*Challenge*: Reproduce the following rows word for word.

Excerpt from a dataset:

#####

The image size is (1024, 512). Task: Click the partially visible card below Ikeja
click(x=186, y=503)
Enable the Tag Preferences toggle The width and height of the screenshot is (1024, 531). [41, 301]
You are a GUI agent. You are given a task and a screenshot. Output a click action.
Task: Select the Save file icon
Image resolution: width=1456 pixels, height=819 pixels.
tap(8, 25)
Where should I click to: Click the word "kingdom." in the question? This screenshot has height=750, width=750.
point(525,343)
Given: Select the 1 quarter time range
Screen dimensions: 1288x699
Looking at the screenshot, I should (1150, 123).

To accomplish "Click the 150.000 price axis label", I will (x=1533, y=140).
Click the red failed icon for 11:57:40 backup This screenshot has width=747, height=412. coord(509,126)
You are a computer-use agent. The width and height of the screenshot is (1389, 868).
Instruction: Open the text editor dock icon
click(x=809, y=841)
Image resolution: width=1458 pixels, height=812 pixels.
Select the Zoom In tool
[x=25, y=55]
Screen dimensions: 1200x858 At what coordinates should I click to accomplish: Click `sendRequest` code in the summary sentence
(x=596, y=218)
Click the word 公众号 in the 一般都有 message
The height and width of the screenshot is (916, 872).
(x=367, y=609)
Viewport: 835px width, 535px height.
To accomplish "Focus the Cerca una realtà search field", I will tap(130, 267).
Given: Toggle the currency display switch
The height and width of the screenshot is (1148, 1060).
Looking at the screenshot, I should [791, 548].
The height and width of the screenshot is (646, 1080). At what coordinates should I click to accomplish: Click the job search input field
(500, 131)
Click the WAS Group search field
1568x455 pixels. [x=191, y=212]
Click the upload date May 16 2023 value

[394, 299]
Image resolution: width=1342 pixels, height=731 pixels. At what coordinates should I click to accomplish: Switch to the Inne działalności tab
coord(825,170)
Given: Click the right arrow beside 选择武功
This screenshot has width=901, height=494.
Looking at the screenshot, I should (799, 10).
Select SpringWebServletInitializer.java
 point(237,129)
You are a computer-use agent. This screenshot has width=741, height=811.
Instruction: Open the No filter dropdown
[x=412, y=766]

#####

*Solution to this exercise*:
The image size is (1024, 512). Task: Click the partially visible card below Ikeja
click(x=186, y=503)
Enable the Tag Preferences toggle The width and height of the screenshot is (1024, 531). [41, 301]
You are a GUI agent. You are given a task and a screenshot. Output a click action.
Task: Select the Save file icon
Image resolution: width=1456 pixels, height=819 pixels.
tap(8, 25)
Where should I click to: Click the word "kingdom." in the question? This screenshot has height=750, width=750.
point(525,343)
Given: Select the 1 quarter time range
Screen dimensions: 1288x699
Looking at the screenshot, I should (1150, 123).

To accomplish "Click the 150.000 price axis label", I will (x=1533, y=140).
Click the red failed icon for 11:57:40 backup This screenshot has width=747, height=412. coord(509,126)
You are a computer-use agent. The width and height of the screenshot is (1389, 868).
Instruction: Open the text editor dock icon
click(x=809, y=841)
Image resolution: width=1458 pixels, height=812 pixels.
Select the Zoom In tool
[x=25, y=55]
Screen dimensions: 1200x858 At what coordinates should I click to accomplish: Click `sendRequest` code in the summary sentence
(x=596, y=218)
Click the word 公众号 in the 一般都有 message
The height and width of the screenshot is (916, 872).
(x=367, y=609)
Viewport: 835px width, 535px height.
To accomplish "Focus the Cerca una realtà search field", I will tap(130, 267).
Given: Toggle the currency display switch
The height and width of the screenshot is (1148, 1060).
Looking at the screenshot, I should [791, 548].
The height and width of the screenshot is (646, 1080). At what coordinates should I click to accomplish: Click the job search input field
(500, 131)
Click the WAS Group search field
1568x455 pixels. [x=191, y=212]
Click the upload date May 16 2023 value

[394, 299]
Image resolution: width=1342 pixels, height=731 pixels. At what coordinates should I click to accomplish: Switch to the Inne działalności tab
coord(825,170)
Given: Click the right arrow beside 选择武功
This screenshot has width=901, height=494.
Looking at the screenshot, I should (799, 10).
Select SpringWebServletInitializer.java
 point(237,129)
You are a computer-use agent. This screenshot has width=741, height=811.
Instruction: Open the No filter dropdown
[x=412, y=766]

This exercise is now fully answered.